Pam Corkery's proposed brothel for women--a world first--is another triumph for female equality. Yeah, right

I love an innovator, but I'm not sure why Pam Corkery's brothel for women is supposed to be progress.

Okay, so there has reportedly never been an exclusively female-focused brothel before and Godzone gets to host the first. 100 % New Zealand. Choice. And let's not forget prostitution is legal in this country, so Madam Corkery is not doing anything really shifty here, just morally blurred. Pammy's (cute name, no?) might even spur a little sex tourism of the sort found in Amsterdam and finally put us on the Global Sex Biz Map. In these recessionary times, we don't want to squash a striver, to scythe down yet another Tall Poppy, do we. Right?

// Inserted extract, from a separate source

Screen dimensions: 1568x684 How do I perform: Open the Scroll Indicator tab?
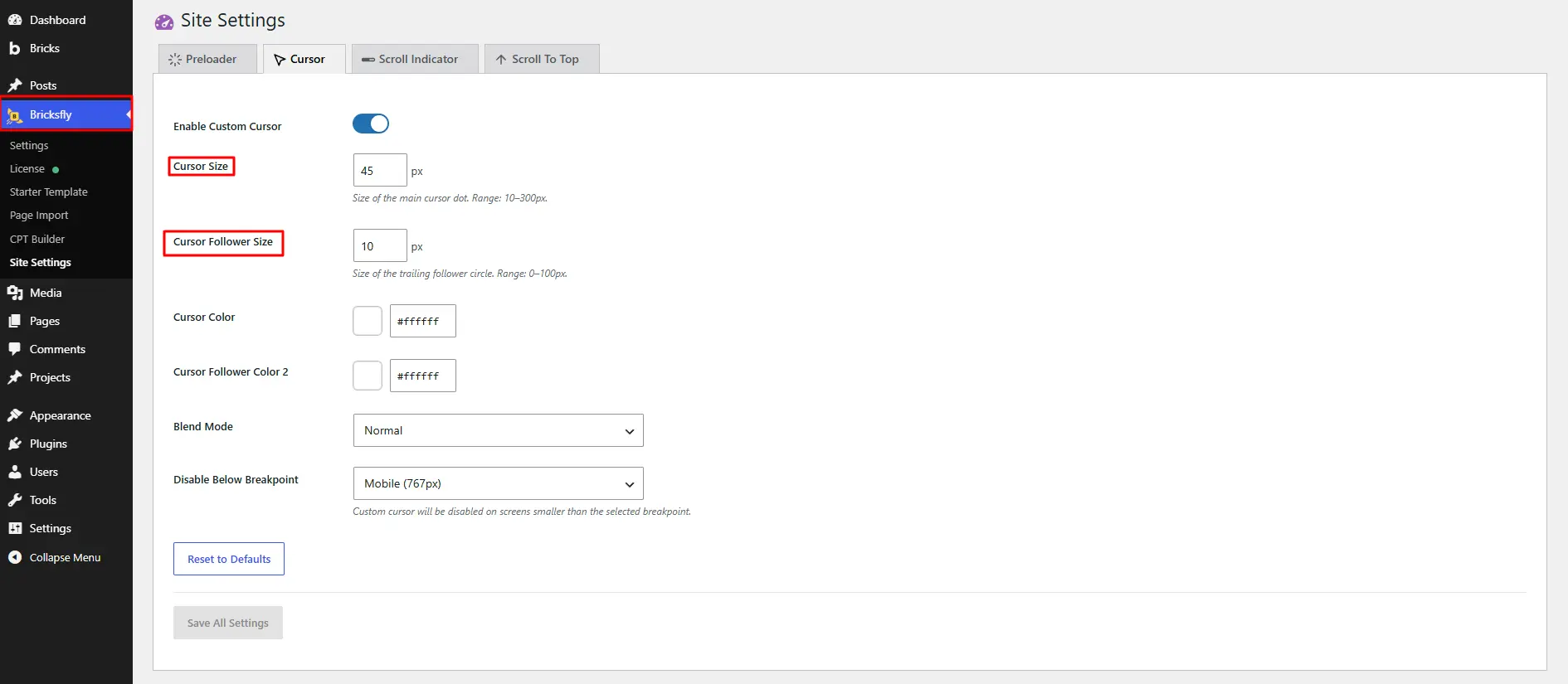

I have heard it argued, notably by Pam Corkery in the Listener, that it's about time women had a place they could go to get uncomplicated sex from men, that doesn't involve dressing up for a night on the town and risking your life with a stranger. "Women are ready for it," Corkery says in the current Listener. "We'll be selling the dream date in many ways. No one's going to break your heart. You won't feel demeaned. You don't have to think about anything other than pleasure for yourself."

Interesting perspective, but I think most women's dream date is more about romantic gestures and extravagant surprises. An emotional connection with someone, not a business transaction. I think some of the would-be clients might feel demeaned when it came time to hand over their credit cards.

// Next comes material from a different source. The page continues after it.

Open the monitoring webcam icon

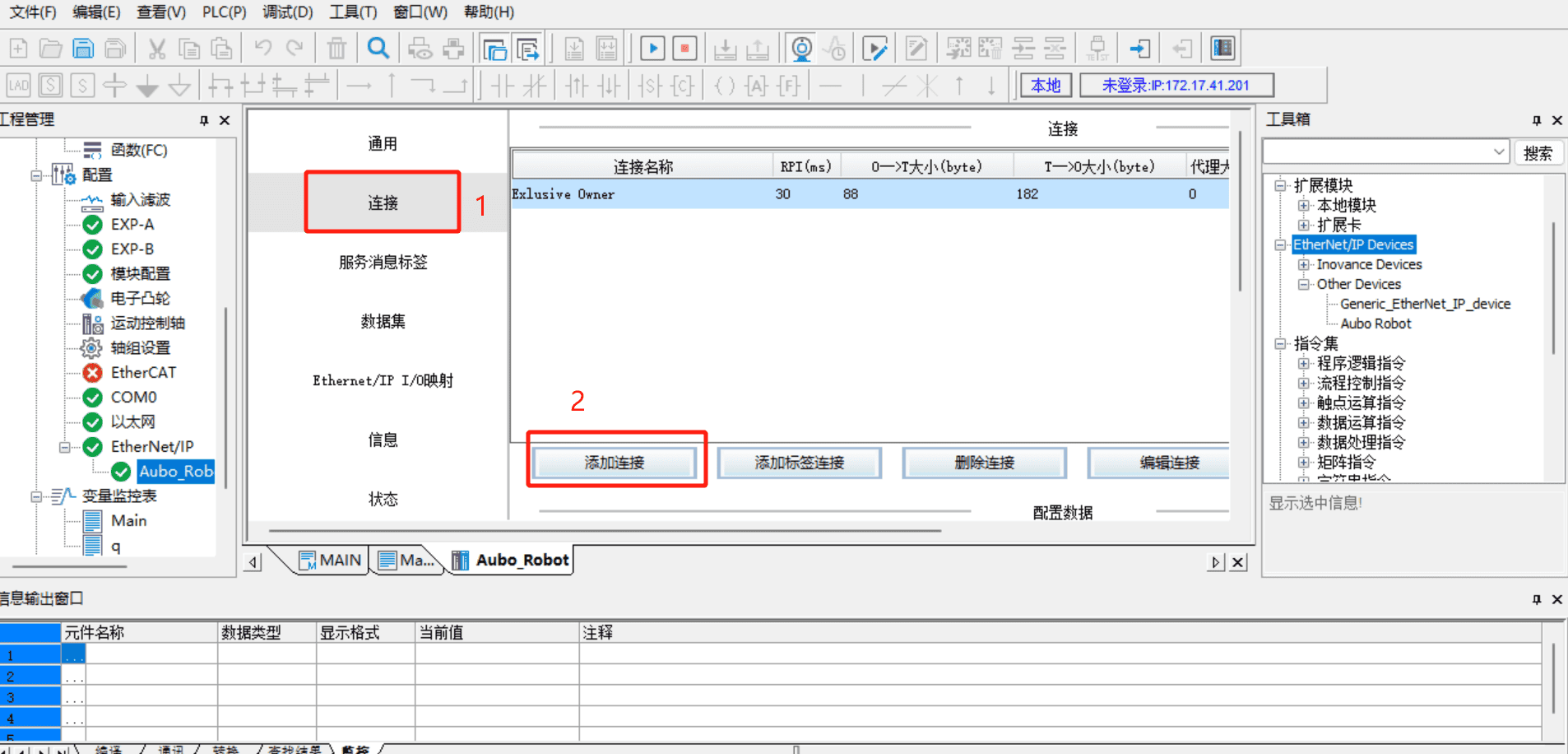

That's where the notion that this some kind of step forward for feminism falls down. These are the facts as I see them:

* Women deserve to be equal to men, yes. Duh.

* Women are not equal to men in all respects in New Zealand. Pay rates, for one.

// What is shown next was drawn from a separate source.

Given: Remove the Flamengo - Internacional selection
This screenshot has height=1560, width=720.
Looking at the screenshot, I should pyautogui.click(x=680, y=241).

* That is bullshit, and extremely vexing.

* However, giving women the opportunity to be as base and revolting as their male counterparts (ie exploiting someone else's body for their own pleasure) is not progress and is no cause for celebration.

I see a couple of other problems with Pam Corkery's business model. For one thing, there doesn't seem to be that much of a market for heterosexual male prostitutes. Annah Pickering of the Prostitutes Collective told the Herald there were just 20 male escorts working in Auckland, and they were aged in their 30s and 40s. Only half of them provided services exclusively to women. So if Pammy's is to cater to cougars with money, as is assumed, it is unclear where the staff are coming from.

Except that the brothel will feature in a reality television programme, focusing on the hiring of hunks to work at Pammy's. Which raises an uncomfortable point--would men sell themselves for money just to make it onto TV? People do strange things for fame, look no further than Big Brother, Fear Factor or The Bachelor for evidence. But are we comfortable with that kind of exploitation? I love to watch drunk dimwits on the brilliant Jersey Shore, but I think I draw the line at watching someone sell their soul. Yes, I have an old-fashioned perspective on sex-for-money. I support its legality because I think it is safer for sex workers, but that doesn't mean I don't think those workers wouldn't be better off in a different line of work.

Last point. The bordello--and isn't that a quaint old world, redolent of Wild West tarts in corsets--will apparently include a spa and bar where clients will "come and either just drink and be titillated, or go the whole nine yards". Hmm, strange that, running an establishment that incorporates a bar when you are a confessed alcoholic who told a national television audience that you were still taking it one day at a time. I'm not judging here, and all power to Corkery for kicking the booze, I just wonder if such an arrangement is asking for trouble.